> _Exercise instructions_:
Filter the listing below, please, and copy only the lines with the word "computer".

> _Input for this task_:
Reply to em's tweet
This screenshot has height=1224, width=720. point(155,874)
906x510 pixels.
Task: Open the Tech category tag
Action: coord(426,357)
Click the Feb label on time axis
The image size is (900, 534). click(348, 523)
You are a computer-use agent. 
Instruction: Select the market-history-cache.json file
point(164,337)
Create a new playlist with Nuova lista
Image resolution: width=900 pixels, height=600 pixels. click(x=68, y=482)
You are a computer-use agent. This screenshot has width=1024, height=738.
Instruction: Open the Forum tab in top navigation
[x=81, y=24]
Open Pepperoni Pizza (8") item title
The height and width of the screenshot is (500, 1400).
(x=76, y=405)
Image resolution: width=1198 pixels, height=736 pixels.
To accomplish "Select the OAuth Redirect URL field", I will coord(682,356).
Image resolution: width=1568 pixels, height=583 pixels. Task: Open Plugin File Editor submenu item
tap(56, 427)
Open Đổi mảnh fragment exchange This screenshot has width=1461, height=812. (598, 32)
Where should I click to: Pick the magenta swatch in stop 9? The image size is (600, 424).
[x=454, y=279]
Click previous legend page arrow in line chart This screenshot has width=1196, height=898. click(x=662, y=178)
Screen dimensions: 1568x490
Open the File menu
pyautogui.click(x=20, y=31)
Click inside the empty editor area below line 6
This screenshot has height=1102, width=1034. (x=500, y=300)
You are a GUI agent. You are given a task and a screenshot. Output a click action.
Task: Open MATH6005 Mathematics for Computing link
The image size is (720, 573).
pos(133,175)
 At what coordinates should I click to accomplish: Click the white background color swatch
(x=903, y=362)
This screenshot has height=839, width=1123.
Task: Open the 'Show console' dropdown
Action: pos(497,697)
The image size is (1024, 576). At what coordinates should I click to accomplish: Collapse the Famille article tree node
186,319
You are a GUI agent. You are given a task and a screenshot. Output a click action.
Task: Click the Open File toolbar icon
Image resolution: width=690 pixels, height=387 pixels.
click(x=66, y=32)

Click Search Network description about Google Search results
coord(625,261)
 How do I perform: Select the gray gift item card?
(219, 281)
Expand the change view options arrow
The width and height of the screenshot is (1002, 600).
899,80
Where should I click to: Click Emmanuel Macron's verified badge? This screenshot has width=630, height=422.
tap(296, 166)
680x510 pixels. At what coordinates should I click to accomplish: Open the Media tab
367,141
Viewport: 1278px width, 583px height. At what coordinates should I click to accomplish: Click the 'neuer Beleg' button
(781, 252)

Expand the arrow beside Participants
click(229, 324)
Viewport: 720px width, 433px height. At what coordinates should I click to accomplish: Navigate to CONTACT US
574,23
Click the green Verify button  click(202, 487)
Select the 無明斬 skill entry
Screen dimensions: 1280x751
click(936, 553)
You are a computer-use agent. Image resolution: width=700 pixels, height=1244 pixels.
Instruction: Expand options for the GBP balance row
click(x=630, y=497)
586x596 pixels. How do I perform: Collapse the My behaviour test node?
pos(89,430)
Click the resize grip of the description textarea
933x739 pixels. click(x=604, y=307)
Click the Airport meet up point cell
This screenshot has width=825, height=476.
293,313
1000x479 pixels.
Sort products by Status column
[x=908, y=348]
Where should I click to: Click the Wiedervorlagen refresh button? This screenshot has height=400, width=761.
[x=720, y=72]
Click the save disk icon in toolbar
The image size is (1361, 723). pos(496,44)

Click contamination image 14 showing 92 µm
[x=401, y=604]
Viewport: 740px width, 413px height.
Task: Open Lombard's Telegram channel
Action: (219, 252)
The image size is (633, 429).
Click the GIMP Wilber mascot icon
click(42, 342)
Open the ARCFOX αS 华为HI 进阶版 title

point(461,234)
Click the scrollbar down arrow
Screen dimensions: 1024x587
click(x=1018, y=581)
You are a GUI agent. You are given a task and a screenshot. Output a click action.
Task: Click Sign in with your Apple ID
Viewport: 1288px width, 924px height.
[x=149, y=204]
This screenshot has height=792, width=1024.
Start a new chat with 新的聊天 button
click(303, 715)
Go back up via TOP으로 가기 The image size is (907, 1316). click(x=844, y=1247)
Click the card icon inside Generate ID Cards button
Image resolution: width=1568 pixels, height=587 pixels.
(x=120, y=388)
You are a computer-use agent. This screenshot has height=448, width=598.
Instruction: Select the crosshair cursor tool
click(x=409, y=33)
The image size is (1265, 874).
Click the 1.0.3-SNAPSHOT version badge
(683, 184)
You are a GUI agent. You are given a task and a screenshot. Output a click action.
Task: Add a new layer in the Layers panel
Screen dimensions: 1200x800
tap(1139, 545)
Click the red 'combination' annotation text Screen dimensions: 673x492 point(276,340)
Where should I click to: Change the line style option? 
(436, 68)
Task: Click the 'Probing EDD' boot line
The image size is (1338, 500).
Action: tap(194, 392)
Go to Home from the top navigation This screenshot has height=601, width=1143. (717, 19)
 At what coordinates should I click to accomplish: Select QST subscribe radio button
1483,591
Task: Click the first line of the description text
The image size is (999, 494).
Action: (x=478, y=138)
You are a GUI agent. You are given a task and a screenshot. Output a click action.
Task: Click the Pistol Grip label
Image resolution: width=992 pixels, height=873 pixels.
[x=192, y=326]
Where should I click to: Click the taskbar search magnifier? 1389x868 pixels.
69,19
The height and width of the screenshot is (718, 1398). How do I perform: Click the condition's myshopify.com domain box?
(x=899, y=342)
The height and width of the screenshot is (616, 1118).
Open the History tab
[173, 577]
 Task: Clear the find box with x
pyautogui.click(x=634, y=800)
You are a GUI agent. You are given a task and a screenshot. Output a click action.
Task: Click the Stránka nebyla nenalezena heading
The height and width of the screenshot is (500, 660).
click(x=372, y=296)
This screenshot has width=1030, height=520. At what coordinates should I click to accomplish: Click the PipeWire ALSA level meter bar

> _Reply to the exercise_:
You are a computer-use agent. 
You are a computer-use agent. This screenshot has width=1024, height=738.
You are a computer-use agent. Image resolution: width=700 pixels, height=1244 pixels.
You are a computer-use agent. This screenshot has height=448, width=598.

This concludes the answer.